▶ _Supplied entries_
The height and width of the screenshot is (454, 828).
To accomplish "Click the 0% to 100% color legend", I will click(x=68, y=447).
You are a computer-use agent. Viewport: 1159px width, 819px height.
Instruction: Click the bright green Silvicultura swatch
---
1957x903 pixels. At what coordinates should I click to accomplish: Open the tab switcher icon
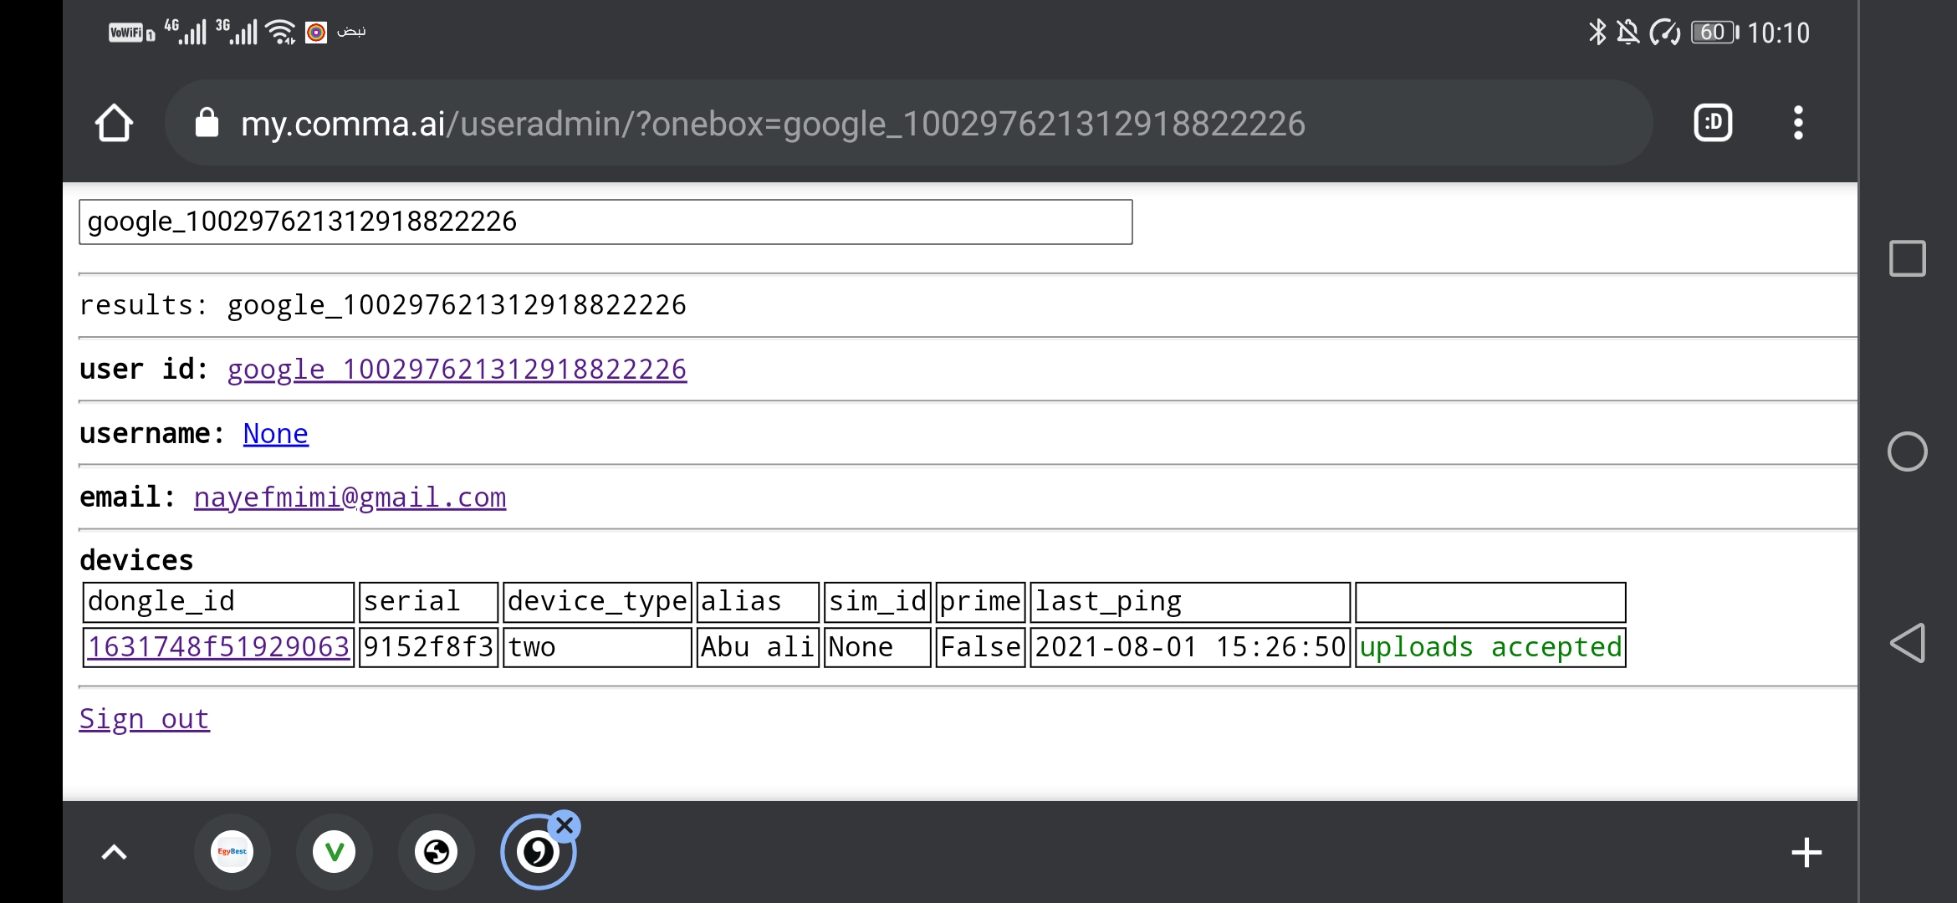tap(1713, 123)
--
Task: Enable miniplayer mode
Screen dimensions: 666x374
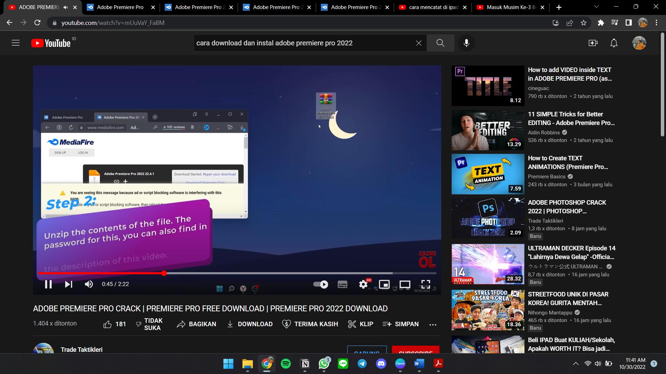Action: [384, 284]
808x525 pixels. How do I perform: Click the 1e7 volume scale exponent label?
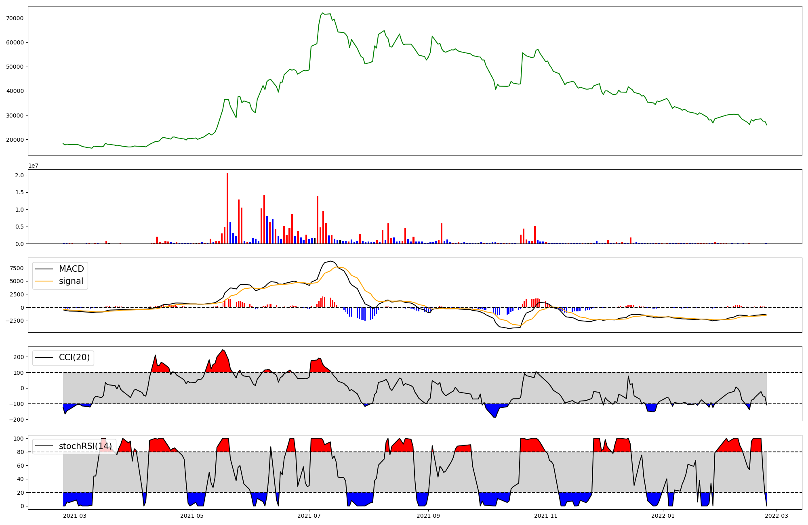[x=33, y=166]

▶ _Your objective_
From the line that has "The height and" through the line that has "Instruction: Click the", copy every line exactly as it appears above, and leave out all others.

▶ _Result for this task_
The height and width of the screenshot is (454, 828).
To accomplish "Click the 0% to 100% color legend", I will click(x=68, y=447).
You are a computer-use agent. Viewport: 1159px width, 819px height.
Instruction: Click the bright green Silvicultura swatch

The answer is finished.